The movie started and the kids were engrossed. The animation was charming, the story was safe for a diabetic, and Mary and Joseph were presented as people in a situation. They were much more human than I expected, there wasn’t a symphony playing every time Mary moved. She was young and scared. He was young and scared. And because of all that,  I was pulled right back into the story.

I am a Christian.

I believe.

Ever since I was a child, a bullied and teased child, I found respite in the idea of a loving God, and the proclamation ‘Jesus loves me, this I know …’ I felt safe harbour in my heart. I felt less alone. I’m a little embarrassed to admit this but when walking home from downtown at night, alone of course, my path would take me by the church I attended. The United Church of Canada. If it was dark out, which it often was, I would stop and do the cub salute that I had learned. I’d been attending the cubs for awhile and felt that that salute had a lot of meaning and respect in it. So I would stand there, and salute the church. The church, the place that I believed that God lived. I wanted to show thanks for the everydayness of my faith and for the promise made that I was loved. It was a message that slipped through the ‘fatsos’ and the ‘lardasses’ of my everyday existence. I loved God. I loved his son Jesus. I was grateful for the sense of otherworldly loving that I had when I prayed to them.

But that little boy has grown up. He is now a gay man. He is now a disabled man. He lives in very different times. In the last months, I have heard that I am responsible for wildfires, hurricanes, earthquakes. I have heard that I am part of a community that wants to tear down society and uplift sin. I am told that the kiss Joe gives me when I leave for work is a kick at the very foundation of society. I have heard that I should be stoned to death, that there is no redemption for me, that my life is an offense to God himself.

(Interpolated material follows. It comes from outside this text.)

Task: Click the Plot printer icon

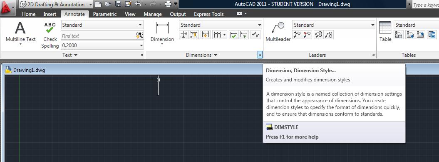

It’s like every day I hear something said, by someone pronouncing their own faith, that tears mine down. I didn’t realize it but they have slowly been placing boulders and stones that bar the path back to that God that I knew, that Jesus who befriended me. I became fearful of anyone who called themselves Christians. They say that they are under attack, but they have no idea how frightening they are.

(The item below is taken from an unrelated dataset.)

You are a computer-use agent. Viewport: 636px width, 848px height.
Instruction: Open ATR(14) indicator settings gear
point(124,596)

I live at the intersection of sexuality, disability and faith. I’m not sure what’s on the other corner and frankly I’m afraid to look. So I also experience those Christians who believe that my disability is evidence of my sin. This is without knowing that I am also gay. They want to pray for my healing. I don’t want their prayers. I am on the path that God set for me, something that almost no one understands.

I am.

Who God made.

Maybe it was a bad day for him.

But maybe not.

I watched the movie, the simple powerful story of Christmas, and I didn’t realize it at the time but that story and its reminder of my faith, my very young faith. It’s reminder of a boy standing saluting and showing respect for a church and a God that he loved, mattered. I left the movie and found, as I thought about it, that the boulders and stones had been pushed away. That the pure faith I had as a child was momentarily, just momentarily, available to me. And I felt so free.

But then the morrow comes.

And the news.

And the continued banging on the drum of hatred for me and mine and behind those drums I can hear the pathway being slowly rebuilt.

God is not for me.

His Son turns his face.

I hear. I understand. I fear.

But in my heart I had made room for God. And I await his next visit. Because I believe. I am His. Even if I’m told he can’t be mine.